● What to do:
Extract the data exactly, missing nothing.

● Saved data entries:
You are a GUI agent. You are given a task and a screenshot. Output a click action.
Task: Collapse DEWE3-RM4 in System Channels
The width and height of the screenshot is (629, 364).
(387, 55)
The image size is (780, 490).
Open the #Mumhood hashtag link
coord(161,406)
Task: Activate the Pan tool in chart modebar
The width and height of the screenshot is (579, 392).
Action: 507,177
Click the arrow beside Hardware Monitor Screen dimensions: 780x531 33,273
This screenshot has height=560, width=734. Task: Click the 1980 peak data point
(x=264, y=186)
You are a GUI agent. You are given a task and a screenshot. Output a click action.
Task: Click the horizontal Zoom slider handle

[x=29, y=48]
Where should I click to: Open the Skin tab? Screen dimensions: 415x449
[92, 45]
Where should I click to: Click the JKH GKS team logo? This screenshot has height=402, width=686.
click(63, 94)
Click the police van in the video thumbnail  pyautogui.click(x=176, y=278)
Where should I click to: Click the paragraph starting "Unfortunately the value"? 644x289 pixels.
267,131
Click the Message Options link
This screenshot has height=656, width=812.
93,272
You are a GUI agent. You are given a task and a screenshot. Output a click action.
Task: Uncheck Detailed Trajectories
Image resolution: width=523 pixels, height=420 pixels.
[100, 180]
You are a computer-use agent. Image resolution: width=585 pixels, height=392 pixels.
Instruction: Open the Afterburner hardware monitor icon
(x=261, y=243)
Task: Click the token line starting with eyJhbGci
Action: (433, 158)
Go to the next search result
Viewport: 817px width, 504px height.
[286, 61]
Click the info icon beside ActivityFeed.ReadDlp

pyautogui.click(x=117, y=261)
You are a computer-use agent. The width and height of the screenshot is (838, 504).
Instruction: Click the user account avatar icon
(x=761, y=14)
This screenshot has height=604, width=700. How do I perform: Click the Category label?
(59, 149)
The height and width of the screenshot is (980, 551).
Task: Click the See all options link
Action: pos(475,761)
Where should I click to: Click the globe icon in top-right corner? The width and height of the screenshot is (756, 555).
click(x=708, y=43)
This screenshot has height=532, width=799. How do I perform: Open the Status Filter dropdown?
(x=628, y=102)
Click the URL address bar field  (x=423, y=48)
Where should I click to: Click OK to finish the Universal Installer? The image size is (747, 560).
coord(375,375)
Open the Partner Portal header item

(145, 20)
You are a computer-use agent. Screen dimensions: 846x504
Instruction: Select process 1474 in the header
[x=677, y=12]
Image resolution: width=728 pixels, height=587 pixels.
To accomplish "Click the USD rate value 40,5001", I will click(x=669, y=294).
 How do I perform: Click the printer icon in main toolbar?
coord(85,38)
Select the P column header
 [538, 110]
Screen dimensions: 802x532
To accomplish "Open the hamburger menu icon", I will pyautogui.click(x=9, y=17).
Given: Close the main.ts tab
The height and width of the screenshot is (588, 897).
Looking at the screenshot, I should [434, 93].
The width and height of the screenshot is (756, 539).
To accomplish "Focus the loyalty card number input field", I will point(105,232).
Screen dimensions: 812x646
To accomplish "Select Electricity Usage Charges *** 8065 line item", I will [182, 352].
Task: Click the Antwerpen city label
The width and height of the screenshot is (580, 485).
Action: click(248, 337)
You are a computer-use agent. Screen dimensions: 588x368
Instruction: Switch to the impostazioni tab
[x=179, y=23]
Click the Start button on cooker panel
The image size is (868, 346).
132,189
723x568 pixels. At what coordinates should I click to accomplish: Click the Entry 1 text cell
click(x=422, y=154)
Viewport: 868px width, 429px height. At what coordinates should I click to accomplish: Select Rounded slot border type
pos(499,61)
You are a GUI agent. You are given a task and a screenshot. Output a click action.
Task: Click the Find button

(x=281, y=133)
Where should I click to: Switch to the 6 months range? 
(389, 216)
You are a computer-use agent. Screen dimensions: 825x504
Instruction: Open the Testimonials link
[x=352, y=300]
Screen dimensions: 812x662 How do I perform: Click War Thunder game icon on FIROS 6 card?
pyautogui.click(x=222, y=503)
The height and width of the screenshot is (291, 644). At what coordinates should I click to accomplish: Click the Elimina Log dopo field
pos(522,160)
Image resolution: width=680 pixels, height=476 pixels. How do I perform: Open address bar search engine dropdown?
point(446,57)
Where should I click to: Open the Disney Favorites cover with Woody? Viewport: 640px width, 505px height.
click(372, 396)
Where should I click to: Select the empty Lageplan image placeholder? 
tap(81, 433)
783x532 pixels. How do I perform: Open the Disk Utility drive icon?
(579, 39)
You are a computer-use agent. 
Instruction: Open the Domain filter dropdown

● Task output:
You are a GUI agent. You are given a task and a screenshot. Output a click action.
Task: Collapse DEWE3-RM4 in System Channels
The width and height of the screenshot is (629, 364).
(387, 55)
The image size is (780, 490).
Open the #Mumhood hashtag link
coord(161,406)
Task: Activate the Pan tool in chart modebar
The width and height of the screenshot is (579, 392).
Action: 507,177
Click the arrow beside Hardware Monitor Screen dimensions: 780x531 33,273
This screenshot has height=560, width=734. Task: Click the 1980 peak data point
(x=264, y=186)
You are a GUI agent. You are given a task and a screenshot. Output a click action.
Task: Click the horizontal Zoom slider handle

[x=29, y=48]
Where should I click to: Open the Skin tab? Screen dimensions: 415x449
[92, 45]
Where should I click to: Click the JKH GKS team logo? This screenshot has height=402, width=686.
click(63, 94)
Click the police van in the video thumbnail  pyautogui.click(x=176, y=278)
Where should I click to: Click the paragraph starting "Unfortunately the value"? 644x289 pixels.
267,131
Click the Message Options link
This screenshot has height=656, width=812.
93,272
You are a GUI agent. You are given a task and a screenshot. Output a click action.
Task: Uncheck Detailed Trajectories
Image resolution: width=523 pixels, height=420 pixels.
[100, 180]
You are a computer-use agent. Image resolution: width=585 pixels, height=392 pixels.
Instruction: Open the Afterburner hardware monitor icon
(x=261, y=243)
Task: Click the token line starting with eyJhbGci
Action: (433, 158)
Go to the next search result
Viewport: 817px width, 504px height.
[286, 61]
Click the info icon beside ActivityFeed.ReadDlp

pyautogui.click(x=117, y=261)
You are a computer-use agent. The width and height of the screenshot is (838, 504).
Instruction: Click the user account avatar icon
(x=761, y=14)
This screenshot has height=604, width=700. How do I perform: Click the Category label?
(59, 149)
The height and width of the screenshot is (980, 551).
Task: Click the See all options link
Action: pos(475,761)
Where should I click to: Click the globe icon in top-right corner? The width and height of the screenshot is (756, 555).
click(x=708, y=43)
This screenshot has height=532, width=799. How do I perform: Open the Status Filter dropdown?
(x=628, y=102)
Click the URL address bar field  (x=423, y=48)
Where should I click to: Click OK to finish the Universal Installer? The image size is (747, 560).
coord(375,375)
Open the Partner Portal header item

(145, 20)
You are a computer-use agent. Screen dimensions: 846x504
Instruction: Select process 1474 in the header
[x=677, y=12]
Image resolution: width=728 pixels, height=587 pixels.
To accomplish "Click the USD rate value 40,5001", I will click(x=669, y=294).
 How do I perform: Click the printer icon in main toolbar?
coord(85,38)
Select the P column header
 [538, 110]
Screen dimensions: 802x532
To accomplish "Open the hamburger menu icon", I will pyautogui.click(x=9, y=17).
Given: Close the main.ts tab
The height and width of the screenshot is (588, 897).
Looking at the screenshot, I should [434, 93].
The width and height of the screenshot is (756, 539).
To accomplish "Focus the loyalty card number input field", I will point(105,232).
Screen dimensions: 812x646
To accomplish "Select Electricity Usage Charges *** 8065 line item", I will [182, 352].
Task: Click the Antwerpen city label
The width and height of the screenshot is (580, 485).
Action: click(248, 337)
You are a computer-use agent. Screen dimensions: 588x368
Instruction: Switch to the impostazioni tab
[x=179, y=23]
Click the Start button on cooker panel
The image size is (868, 346).
132,189
723x568 pixels. At what coordinates should I click to accomplish: Click the Entry 1 text cell
click(x=422, y=154)
Viewport: 868px width, 429px height. At what coordinates should I click to accomplish: Select Rounded slot border type
pos(499,61)
You are a GUI agent. You are given a task and a screenshot. Output a click action.
Task: Click the Find button

(x=281, y=133)
Where should I click to: Switch to the 6 months range? 
(389, 216)
You are a computer-use agent. Screen dimensions: 825x504
Instruction: Open the Testimonials link
[x=352, y=300]
Screen dimensions: 812x662 How do I perform: Click War Thunder game icon on FIROS 6 card?
pyautogui.click(x=222, y=503)
The height and width of the screenshot is (291, 644). At what coordinates should I click to accomplish: Click the Elimina Log dopo field
pos(522,160)
Image resolution: width=680 pixels, height=476 pixels. How do I perform: Open address bar search engine dropdown?
point(446,57)
Where should I click to: Open the Disney Favorites cover with Woody? Viewport: 640px width, 505px height.
click(372, 396)
Where should I click to: Select the empty Lageplan image placeholder? 
tap(81, 433)
783x532 pixels. How do I perform: Open the Disk Utility drive icon?
(579, 39)
You are a computer-use agent. 
Instruction: Open the Domain filter dropdown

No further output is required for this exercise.